◆ **Action item**: From the first line to the last, write out the listing exactly.
----
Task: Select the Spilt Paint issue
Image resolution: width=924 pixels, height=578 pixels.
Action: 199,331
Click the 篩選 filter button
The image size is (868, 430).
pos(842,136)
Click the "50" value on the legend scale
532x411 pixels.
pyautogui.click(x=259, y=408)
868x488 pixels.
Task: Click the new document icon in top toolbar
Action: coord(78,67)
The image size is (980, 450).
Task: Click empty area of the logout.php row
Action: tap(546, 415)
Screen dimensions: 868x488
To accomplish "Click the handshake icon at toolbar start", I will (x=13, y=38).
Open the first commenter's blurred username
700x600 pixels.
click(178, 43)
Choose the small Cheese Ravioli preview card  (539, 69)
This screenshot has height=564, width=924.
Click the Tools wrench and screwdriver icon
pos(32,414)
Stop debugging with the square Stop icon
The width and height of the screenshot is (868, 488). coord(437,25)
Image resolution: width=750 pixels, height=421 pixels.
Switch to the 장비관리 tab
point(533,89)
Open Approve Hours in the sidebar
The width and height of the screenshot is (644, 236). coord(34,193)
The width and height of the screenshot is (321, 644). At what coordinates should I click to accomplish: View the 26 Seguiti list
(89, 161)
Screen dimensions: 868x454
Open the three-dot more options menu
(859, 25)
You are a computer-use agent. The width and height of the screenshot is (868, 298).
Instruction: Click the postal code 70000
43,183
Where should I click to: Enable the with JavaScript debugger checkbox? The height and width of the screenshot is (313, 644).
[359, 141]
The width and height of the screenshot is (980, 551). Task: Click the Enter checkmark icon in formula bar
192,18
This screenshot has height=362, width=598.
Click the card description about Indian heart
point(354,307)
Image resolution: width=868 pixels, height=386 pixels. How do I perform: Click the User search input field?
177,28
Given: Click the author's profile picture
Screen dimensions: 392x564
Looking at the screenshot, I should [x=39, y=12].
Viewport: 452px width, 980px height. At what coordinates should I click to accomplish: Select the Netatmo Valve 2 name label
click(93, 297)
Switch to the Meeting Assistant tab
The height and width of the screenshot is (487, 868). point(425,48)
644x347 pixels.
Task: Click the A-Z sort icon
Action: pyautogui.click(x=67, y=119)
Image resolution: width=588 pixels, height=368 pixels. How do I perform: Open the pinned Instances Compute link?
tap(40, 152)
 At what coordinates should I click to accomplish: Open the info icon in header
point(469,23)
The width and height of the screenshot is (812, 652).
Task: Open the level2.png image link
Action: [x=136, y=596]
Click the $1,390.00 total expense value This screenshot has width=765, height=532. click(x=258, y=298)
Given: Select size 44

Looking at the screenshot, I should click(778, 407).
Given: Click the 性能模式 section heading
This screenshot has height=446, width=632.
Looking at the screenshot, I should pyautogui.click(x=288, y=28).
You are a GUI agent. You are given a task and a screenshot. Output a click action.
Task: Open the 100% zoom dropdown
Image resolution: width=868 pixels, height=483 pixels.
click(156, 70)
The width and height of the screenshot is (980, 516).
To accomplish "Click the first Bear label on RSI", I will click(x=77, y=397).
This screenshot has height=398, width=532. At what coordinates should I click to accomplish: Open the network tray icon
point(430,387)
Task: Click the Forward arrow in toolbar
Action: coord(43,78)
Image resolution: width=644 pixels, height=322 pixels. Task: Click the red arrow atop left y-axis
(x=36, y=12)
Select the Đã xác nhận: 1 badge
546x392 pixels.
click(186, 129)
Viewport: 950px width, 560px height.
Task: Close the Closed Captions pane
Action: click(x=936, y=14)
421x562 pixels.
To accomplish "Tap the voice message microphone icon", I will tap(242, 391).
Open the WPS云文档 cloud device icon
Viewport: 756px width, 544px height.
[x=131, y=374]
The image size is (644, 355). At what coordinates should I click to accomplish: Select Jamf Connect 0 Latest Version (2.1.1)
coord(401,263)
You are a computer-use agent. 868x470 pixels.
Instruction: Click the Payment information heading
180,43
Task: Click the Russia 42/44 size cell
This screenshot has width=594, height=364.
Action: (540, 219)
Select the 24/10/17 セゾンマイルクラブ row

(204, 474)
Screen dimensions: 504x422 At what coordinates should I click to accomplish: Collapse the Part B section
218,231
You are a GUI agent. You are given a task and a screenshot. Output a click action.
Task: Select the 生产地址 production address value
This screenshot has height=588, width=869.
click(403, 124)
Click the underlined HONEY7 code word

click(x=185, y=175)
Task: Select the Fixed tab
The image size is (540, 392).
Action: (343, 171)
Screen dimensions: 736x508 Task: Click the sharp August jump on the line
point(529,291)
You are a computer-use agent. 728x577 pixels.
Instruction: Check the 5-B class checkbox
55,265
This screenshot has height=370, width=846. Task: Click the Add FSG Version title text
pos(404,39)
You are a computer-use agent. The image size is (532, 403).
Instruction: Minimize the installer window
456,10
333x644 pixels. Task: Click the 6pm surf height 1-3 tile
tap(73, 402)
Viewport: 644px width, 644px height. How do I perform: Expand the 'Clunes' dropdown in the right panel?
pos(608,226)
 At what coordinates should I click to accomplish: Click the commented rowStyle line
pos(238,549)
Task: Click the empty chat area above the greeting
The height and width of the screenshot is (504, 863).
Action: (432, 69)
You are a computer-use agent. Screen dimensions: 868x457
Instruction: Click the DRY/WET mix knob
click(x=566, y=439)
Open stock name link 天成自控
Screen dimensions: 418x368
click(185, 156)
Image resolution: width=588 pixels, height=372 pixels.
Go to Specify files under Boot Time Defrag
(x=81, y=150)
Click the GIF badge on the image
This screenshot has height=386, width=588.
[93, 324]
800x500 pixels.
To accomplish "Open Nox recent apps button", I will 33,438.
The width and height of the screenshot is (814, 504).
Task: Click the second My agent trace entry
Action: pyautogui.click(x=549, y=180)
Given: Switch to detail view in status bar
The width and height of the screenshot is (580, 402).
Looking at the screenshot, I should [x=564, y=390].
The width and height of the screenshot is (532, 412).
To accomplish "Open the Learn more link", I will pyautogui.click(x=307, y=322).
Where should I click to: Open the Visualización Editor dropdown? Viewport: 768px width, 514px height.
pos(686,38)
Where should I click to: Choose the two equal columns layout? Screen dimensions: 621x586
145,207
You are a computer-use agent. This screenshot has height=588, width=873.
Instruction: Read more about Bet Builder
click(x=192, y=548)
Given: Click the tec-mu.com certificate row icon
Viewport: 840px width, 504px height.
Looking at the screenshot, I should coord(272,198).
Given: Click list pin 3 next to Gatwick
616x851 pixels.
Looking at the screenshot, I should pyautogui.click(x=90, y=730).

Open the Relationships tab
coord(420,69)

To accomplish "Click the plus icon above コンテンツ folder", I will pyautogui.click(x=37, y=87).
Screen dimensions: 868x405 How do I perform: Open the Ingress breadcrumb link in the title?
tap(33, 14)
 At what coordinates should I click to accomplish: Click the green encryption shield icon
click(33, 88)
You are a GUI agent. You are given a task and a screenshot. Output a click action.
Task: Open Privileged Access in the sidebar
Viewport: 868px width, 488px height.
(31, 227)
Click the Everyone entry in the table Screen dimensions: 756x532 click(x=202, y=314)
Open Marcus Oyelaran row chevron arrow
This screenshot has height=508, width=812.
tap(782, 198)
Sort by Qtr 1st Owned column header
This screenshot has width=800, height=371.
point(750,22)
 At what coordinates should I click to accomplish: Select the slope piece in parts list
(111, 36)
----
◆ **Result for this exercise**:
Task: Select the Spilt Paint issue
Image resolution: width=924 pixels, height=578 pixels.
Action: 199,331
Click the 篩選 filter button
The image size is (868, 430).
pos(842,136)
Click the "50" value on the legend scale
532x411 pixels.
pyautogui.click(x=259, y=408)
868x488 pixels.
Task: Click the new document icon in top toolbar
Action: coord(78,67)
The image size is (980, 450).
Task: Click empty area of the logout.php row
Action: tap(546, 415)
Screen dimensions: 868x488
To accomplish "Click the handshake icon at toolbar start", I will (x=13, y=38).
Open the first commenter's blurred username
700x600 pixels.
click(178, 43)
Choose the small Cheese Ravioli preview card  (539, 69)
This screenshot has height=564, width=924.
Click the Tools wrench and screwdriver icon
pos(32,414)
Stop debugging with the square Stop icon
The width and height of the screenshot is (868, 488). coord(437,25)
Image resolution: width=750 pixels, height=421 pixels.
Switch to the 장비관리 tab
point(533,89)
Open Approve Hours in the sidebar
The width and height of the screenshot is (644, 236). coord(34,193)
The width and height of the screenshot is (321, 644). At what coordinates should I click to accomplish: View the 26 Seguiti list
(89, 161)
Screen dimensions: 868x454
Open the three-dot more options menu
(859, 25)
You are a computer-use agent. The width and height of the screenshot is (868, 298).
Instruction: Click the postal code 70000
43,183
Where should I click to: Enable the with JavaScript debugger checkbox? The height and width of the screenshot is (313, 644).
[359, 141]
The width and height of the screenshot is (980, 551). Task: Click the Enter checkmark icon in formula bar
192,18
This screenshot has height=362, width=598.
Click the card description about Indian heart
point(354,307)
Image resolution: width=868 pixels, height=386 pixels. How do I perform: Click the User search input field?
177,28
Given: Click the author's profile picture
Screen dimensions: 392x564
Looking at the screenshot, I should [x=39, y=12].
Viewport: 452px width, 980px height. At what coordinates should I click to accomplish: Select the Netatmo Valve 2 name label
click(93, 297)
Switch to the Meeting Assistant tab
The height and width of the screenshot is (487, 868). point(425,48)
644x347 pixels.
Task: Click the A-Z sort icon
Action: pyautogui.click(x=67, y=119)
Image resolution: width=588 pixels, height=368 pixels. How do I perform: Open the pinned Instances Compute link?
tap(40, 152)
 At what coordinates should I click to accomplish: Open the info icon in header
point(469,23)
The width and height of the screenshot is (812, 652).
Task: Open the level2.png image link
Action: [x=136, y=596]
Click the $1,390.00 total expense value This screenshot has width=765, height=532. click(x=258, y=298)
Given: Select size 44

Looking at the screenshot, I should click(778, 407).
Given: Click the 性能模式 section heading
This screenshot has height=446, width=632.
Looking at the screenshot, I should pyautogui.click(x=288, y=28).
You are a GUI agent. You are given a task and a screenshot. Output a click action.
Task: Open the 100% zoom dropdown
Image resolution: width=868 pixels, height=483 pixels.
click(156, 70)
The width and height of the screenshot is (980, 516).
To accomplish "Click the first Bear label on RSI", I will click(x=77, y=397).
This screenshot has height=398, width=532. At what coordinates should I click to accomplish: Open the network tray icon
point(430,387)
Task: Click the Forward arrow in toolbar
Action: coord(43,78)
Image resolution: width=644 pixels, height=322 pixels. Task: Click the red arrow atop left y-axis
(x=36, y=12)
Select the Đã xác nhận: 1 badge
546x392 pixels.
click(186, 129)
Viewport: 950px width, 560px height.
Task: Close the Closed Captions pane
Action: click(x=936, y=14)
421x562 pixels.
To accomplish "Tap the voice message microphone icon", I will tap(242, 391).
Open the WPS云文档 cloud device icon
Viewport: 756px width, 544px height.
[x=131, y=374]
The image size is (644, 355). At what coordinates should I click to accomplish: Select Jamf Connect 0 Latest Version (2.1.1)
coord(401,263)
You are a computer-use agent. 868x470 pixels.
Instruction: Click the Payment information heading
180,43
Task: Click the Russia 42/44 size cell
This screenshot has width=594, height=364.
Action: (540, 219)
Select the 24/10/17 セゾンマイルクラブ row

(204, 474)
Screen dimensions: 504x422 At what coordinates should I click to accomplish: Collapse the Part B section
218,231
You are a GUI agent. You are given a task and a screenshot. Output a click action.
Task: Select the 生产地址 production address value
This screenshot has height=588, width=869.
click(403, 124)
Click the underlined HONEY7 code word

click(x=185, y=175)
Task: Select the Fixed tab
The image size is (540, 392).
Action: (343, 171)
Screen dimensions: 736x508 Task: Click the sharp August jump on the line
point(529,291)
You are a computer-use agent. 728x577 pixels.
Instruction: Check the 5-B class checkbox
55,265
This screenshot has height=370, width=846. Task: Click the Add FSG Version title text
pos(404,39)
You are a computer-use agent. The image size is (532, 403).
Instruction: Minimize the installer window
456,10
333x644 pixels. Task: Click the 6pm surf height 1-3 tile
tap(73, 402)
Viewport: 644px width, 644px height. How do I perform: Expand the 'Clunes' dropdown in the right panel?
pos(608,226)
 At what coordinates should I click to accomplish: Click the commented rowStyle line
pos(238,549)
Task: Click the empty chat area above the greeting
The height and width of the screenshot is (504, 863).
Action: (432, 69)
You are a computer-use agent. Screen dimensions: 868x457
Instruction: Click the DRY/WET mix knob
click(x=566, y=439)
Open stock name link 天成自控
Screen dimensions: 418x368
click(185, 156)
Image resolution: width=588 pixels, height=372 pixels.
Go to Specify files under Boot Time Defrag
(x=81, y=150)
Click the GIF badge on the image
This screenshot has height=386, width=588.
[93, 324]
800x500 pixels.
To accomplish "Open Nox recent apps button", I will 33,438.
The width and height of the screenshot is (814, 504).
Task: Click the second My agent trace entry
Action: pyautogui.click(x=549, y=180)
Given: Switch to detail view in status bar
The width and height of the screenshot is (580, 402).
Looking at the screenshot, I should [x=564, y=390].
The width and height of the screenshot is (532, 412).
To accomplish "Open the Learn more link", I will pyautogui.click(x=307, y=322).
Where should I click to: Open the Visualización Editor dropdown? Viewport: 768px width, 514px height.
pos(686,38)
Where should I click to: Choose the two equal columns layout? Screen dimensions: 621x586
145,207
You are a computer-use agent. This screenshot has height=588, width=873.
Instruction: Read more about Bet Builder
click(x=192, y=548)
Given: Click the tec-mu.com certificate row icon
Viewport: 840px width, 504px height.
Looking at the screenshot, I should coord(272,198).
Given: Click list pin 3 next to Gatwick
616x851 pixels.
Looking at the screenshot, I should pyautogui.click(x=90, y=730).

Open the Relationships tab
coord(420,69)

To accomplish "Click the plus icon above コンテンツ folder", I will pyautogui.click(x=37, y=87).
Screen dimensions: 868x405 How do I perform: Open the Ingress breadcrumb link in the title?
tap(33, 14)
 At what coordinates should I click to accomplish: Click the green encryption shield icon
click(33, 88)
You are a GUI agent. You are given a task and a screenshot. Output a click action.
Task: Open Privileged Access in the sidebar
Viewport: 868px width, 488px height.
(31, 227)
Click the Everyone entry in the table Screen dimensions: 756x532 click(x=202, y=314)
Open Marcus Oyelaran row chevron arrow
This screenshot has height=508, width=812.
tap(782, 198)
Sort by Qtr 1st Owned column header
This screenshot has width=800, height=371.
point(750,22)
 At what coordinates should I click to accomplish: Select the slope piece in parts list
(111, 36)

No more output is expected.